First of all we need to create a new layer before we start the digital process, so create a new layer and name it "draft" or "sketch" (or whatever you prefer). Place it under your main layer, which I'm going to call "character".
Lock your draft layer so it doesn't get in the way.
Using the Pen Tool (P), you can start creating some vector shapes based on the sketch.
Define the rough vectors.
With our shapes digitalized and separated we need to arrange them and define the darkest colors.
Once that is done we will add some extra details, in my case I'll emulate some eyelashes by adding a 3pt stroke to the eye area.
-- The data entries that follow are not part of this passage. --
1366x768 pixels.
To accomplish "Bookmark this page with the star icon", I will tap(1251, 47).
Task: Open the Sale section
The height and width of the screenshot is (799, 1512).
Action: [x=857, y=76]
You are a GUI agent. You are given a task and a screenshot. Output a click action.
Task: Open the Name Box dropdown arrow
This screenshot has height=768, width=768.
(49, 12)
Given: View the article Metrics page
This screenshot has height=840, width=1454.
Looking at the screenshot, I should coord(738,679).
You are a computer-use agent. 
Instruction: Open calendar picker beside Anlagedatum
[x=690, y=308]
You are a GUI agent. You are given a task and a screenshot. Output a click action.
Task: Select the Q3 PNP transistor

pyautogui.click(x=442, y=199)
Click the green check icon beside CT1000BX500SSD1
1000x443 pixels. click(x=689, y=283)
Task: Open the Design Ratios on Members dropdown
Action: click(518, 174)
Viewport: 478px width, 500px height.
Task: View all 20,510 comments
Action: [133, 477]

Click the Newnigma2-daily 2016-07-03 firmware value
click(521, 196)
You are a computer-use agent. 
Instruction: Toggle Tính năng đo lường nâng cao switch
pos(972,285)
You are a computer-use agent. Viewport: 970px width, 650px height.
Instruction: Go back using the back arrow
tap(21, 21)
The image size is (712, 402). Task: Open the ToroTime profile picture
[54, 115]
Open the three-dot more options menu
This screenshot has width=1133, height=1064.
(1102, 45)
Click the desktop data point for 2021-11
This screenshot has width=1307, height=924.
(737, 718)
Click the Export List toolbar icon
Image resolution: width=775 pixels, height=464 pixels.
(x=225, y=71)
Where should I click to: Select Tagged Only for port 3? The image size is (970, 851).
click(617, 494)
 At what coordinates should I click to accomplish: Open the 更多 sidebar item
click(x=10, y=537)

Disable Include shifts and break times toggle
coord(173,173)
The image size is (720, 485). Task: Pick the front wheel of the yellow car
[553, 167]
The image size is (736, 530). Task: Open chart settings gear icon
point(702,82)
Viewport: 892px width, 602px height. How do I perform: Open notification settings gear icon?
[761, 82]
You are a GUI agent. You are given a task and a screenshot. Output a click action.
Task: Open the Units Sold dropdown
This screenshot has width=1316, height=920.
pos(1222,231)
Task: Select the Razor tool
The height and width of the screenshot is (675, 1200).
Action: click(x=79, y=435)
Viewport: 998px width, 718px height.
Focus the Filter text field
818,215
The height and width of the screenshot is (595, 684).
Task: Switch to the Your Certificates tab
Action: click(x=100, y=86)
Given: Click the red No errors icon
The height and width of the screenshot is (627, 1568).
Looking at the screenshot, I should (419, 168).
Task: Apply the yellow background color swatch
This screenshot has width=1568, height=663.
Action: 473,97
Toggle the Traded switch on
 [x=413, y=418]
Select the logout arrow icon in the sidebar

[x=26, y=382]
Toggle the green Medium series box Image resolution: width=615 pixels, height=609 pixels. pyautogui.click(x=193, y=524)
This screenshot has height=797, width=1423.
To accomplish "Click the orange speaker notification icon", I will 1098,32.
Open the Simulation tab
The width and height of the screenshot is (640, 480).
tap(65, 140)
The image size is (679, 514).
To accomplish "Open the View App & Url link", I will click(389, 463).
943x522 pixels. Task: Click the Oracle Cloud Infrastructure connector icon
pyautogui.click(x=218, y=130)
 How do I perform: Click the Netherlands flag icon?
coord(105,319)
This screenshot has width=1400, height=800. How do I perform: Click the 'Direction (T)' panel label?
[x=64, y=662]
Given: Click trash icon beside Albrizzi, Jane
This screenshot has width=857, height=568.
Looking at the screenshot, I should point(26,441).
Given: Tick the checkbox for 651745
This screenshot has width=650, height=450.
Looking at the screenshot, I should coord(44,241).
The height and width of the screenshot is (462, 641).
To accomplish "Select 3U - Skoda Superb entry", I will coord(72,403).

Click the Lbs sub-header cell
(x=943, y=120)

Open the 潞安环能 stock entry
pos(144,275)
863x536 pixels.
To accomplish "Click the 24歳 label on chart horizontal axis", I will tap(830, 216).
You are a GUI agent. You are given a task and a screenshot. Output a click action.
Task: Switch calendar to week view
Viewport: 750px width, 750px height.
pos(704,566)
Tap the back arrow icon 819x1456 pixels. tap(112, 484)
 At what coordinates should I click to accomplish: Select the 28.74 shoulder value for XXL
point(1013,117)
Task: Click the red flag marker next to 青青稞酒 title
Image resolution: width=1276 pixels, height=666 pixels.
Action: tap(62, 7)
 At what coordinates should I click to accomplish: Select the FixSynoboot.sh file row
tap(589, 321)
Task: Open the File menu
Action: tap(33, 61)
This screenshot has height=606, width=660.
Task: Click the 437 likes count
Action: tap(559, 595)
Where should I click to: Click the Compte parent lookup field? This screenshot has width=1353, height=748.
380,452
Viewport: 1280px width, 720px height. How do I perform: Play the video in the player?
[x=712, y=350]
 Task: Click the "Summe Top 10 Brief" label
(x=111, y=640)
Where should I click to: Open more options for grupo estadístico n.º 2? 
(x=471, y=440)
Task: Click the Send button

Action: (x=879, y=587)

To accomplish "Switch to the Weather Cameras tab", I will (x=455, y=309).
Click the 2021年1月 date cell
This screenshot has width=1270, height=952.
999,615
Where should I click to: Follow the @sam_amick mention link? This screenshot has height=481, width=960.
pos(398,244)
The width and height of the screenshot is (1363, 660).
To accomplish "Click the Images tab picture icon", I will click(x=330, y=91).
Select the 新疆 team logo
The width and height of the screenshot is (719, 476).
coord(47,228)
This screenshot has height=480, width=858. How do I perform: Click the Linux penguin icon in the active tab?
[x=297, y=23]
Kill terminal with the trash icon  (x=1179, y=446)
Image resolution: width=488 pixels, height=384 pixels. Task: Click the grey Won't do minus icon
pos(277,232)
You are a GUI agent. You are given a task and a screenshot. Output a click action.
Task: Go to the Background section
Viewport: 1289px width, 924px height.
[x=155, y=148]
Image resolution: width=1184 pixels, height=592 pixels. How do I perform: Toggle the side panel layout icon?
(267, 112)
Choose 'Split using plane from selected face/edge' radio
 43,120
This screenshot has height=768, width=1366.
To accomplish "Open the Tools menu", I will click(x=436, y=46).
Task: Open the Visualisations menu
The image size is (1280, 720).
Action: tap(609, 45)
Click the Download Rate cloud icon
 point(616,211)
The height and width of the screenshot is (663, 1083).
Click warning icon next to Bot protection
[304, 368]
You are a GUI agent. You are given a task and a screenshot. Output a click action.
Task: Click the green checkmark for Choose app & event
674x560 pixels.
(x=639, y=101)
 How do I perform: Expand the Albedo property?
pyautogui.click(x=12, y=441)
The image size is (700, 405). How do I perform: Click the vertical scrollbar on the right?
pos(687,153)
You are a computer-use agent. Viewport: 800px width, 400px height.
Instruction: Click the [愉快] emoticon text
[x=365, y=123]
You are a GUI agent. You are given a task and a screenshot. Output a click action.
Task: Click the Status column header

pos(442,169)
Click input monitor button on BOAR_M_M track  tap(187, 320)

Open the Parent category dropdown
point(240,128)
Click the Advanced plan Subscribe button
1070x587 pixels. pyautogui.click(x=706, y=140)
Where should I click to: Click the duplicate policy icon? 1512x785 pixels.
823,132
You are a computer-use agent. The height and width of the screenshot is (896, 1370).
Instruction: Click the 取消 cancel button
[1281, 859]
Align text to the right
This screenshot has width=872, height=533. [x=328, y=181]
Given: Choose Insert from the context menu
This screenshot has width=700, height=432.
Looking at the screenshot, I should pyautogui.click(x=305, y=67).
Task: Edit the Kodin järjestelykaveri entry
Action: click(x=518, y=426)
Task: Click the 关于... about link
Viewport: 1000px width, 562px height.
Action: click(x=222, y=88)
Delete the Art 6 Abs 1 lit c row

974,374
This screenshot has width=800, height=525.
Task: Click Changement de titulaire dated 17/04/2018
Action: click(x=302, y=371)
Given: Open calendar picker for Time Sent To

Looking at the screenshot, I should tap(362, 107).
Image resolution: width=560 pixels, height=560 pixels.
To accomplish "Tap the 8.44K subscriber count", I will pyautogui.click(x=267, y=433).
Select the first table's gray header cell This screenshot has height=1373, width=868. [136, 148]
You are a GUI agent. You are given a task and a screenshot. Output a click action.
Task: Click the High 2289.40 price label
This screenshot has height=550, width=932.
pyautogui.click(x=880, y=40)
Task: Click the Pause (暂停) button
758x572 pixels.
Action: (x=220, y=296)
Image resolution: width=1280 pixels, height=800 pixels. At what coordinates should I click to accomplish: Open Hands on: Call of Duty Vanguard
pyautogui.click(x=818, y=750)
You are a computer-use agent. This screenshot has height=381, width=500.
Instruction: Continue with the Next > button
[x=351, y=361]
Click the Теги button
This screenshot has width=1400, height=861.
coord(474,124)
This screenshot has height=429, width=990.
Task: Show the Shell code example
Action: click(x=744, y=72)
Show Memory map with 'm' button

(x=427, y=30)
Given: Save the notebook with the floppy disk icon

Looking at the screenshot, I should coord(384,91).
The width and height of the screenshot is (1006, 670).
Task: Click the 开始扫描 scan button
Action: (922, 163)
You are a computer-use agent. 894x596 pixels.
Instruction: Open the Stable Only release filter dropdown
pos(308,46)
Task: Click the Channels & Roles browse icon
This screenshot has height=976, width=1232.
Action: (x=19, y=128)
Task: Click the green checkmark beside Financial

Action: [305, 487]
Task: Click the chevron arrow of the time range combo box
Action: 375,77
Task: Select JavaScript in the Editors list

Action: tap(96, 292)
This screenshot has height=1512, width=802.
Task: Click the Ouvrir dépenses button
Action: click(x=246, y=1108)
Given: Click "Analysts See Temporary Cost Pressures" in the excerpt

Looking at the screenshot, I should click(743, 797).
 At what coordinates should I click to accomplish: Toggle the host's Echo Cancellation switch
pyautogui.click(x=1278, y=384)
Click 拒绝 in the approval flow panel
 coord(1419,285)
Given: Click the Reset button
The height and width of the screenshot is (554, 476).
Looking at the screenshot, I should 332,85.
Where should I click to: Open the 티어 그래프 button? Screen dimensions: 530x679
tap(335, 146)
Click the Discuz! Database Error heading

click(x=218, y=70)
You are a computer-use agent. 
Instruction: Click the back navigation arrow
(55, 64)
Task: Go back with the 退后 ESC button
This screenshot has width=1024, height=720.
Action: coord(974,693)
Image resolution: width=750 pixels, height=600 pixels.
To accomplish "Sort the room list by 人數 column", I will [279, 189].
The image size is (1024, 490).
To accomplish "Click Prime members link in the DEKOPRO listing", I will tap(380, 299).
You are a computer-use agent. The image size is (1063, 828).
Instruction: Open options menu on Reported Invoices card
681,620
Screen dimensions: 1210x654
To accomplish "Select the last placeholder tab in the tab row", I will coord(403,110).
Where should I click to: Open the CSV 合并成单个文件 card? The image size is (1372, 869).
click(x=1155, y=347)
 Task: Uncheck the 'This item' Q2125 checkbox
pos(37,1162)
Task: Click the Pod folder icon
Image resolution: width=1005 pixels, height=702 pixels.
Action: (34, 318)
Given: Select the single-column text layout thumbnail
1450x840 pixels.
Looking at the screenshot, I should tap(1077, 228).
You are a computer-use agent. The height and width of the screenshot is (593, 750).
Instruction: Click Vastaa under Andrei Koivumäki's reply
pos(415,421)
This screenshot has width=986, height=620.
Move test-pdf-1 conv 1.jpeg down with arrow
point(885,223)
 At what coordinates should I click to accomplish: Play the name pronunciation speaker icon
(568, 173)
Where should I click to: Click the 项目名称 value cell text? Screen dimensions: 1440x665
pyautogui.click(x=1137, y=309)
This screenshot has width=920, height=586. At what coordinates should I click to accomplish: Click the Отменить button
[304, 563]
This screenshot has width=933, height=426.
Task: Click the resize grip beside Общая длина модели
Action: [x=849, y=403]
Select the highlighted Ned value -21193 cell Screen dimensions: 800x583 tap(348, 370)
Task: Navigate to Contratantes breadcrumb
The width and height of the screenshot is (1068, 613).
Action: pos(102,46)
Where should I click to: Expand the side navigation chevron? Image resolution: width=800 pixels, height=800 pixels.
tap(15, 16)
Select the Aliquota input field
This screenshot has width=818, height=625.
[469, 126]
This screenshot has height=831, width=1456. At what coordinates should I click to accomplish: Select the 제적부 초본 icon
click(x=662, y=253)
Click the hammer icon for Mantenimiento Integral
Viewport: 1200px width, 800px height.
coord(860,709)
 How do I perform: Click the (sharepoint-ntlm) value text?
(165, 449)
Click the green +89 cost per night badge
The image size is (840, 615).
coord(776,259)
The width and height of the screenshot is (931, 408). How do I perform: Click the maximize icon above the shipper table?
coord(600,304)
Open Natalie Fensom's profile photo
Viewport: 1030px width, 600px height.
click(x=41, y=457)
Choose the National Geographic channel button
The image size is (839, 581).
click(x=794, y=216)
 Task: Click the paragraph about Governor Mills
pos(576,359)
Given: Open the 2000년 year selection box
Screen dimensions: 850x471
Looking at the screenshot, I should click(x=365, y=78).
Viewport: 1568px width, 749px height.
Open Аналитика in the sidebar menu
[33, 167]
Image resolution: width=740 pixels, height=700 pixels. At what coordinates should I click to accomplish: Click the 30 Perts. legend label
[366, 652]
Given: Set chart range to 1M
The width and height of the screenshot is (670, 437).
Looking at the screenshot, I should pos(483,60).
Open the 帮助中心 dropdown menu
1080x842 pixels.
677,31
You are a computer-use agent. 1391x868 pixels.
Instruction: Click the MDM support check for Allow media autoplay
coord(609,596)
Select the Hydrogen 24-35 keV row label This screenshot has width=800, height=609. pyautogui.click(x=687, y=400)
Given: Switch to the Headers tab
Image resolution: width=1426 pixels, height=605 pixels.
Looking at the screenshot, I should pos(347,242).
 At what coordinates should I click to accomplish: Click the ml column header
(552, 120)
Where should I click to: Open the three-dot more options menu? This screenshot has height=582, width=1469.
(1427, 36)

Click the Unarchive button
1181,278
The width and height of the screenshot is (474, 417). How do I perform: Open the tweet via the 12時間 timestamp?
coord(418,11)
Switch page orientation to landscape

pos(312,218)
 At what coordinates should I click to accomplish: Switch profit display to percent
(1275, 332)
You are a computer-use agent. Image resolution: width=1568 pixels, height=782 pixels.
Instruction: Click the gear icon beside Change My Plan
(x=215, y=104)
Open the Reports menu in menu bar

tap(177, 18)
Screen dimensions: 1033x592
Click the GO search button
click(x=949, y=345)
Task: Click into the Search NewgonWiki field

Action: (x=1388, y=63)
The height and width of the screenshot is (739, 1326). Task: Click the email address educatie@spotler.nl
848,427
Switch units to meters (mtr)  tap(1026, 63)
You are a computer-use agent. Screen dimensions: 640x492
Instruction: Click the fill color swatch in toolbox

After adding the details, you can delete the sketch, it's not needed anymore.
Take a good look at your source source picture to identify the color tones.
I'm using Windows> Swatch Library> Earth Tones, since I think these colors go well with my character. In most of my illustrations I add a strong stroke around the outside, I think it gives the character a powerful composition.
Next I will show you the step by step process of making the stoke.
The first thing you need to do is to create an extra layer and call it "stroke", put this new layer under the other layers.
Select the entire image, copy it and paste it exactly in front of the original one (Control C, Control F).
With the copy still selected go to Windows> Pathfinder and click "Add to Shape Area" then click "Expand".This action will convert the copy into one object.
Copy the new object and paste it in place on the "stroke" layer (Control C, Control F).
Lock the "character" layer so it doesn't get in the way later.
With your "character" layer locked you can now select the object on the "stroke" layer.
Increase the line weight on the object until it looks balanced. Now that we're finish with the stroke process we can go back to the main "character" layer. Before that be sure to lock the "stroke" layer so it doesn't get in the way later. We won't need this layer anymore, so you can leave it locked.
To add shades on our character we will need to follow the basic rules of shading.
Detect the light source on the picture reference, you can then can start drawing some shapes with the Pen Tool (P) to emulate the shaded areas.
Next thing to do is to darken the shapes that represent shades. I've used a darker shade of the skin color and reduced the opacity to 30%.
With the character finished we can add the final touches to the background.
Like I said before, I have photographic images in the background because I like to mix these two visual elements (cartoon/realistic).
To use a photographic background, you first have to make another layer. Name this layer "background" and place it at the bottom of the other layers. In this new layer, place your photo (File> Place).
That's it, that's how I make my cartoons.
I think most of the work is in the sketch so, never stop sketching!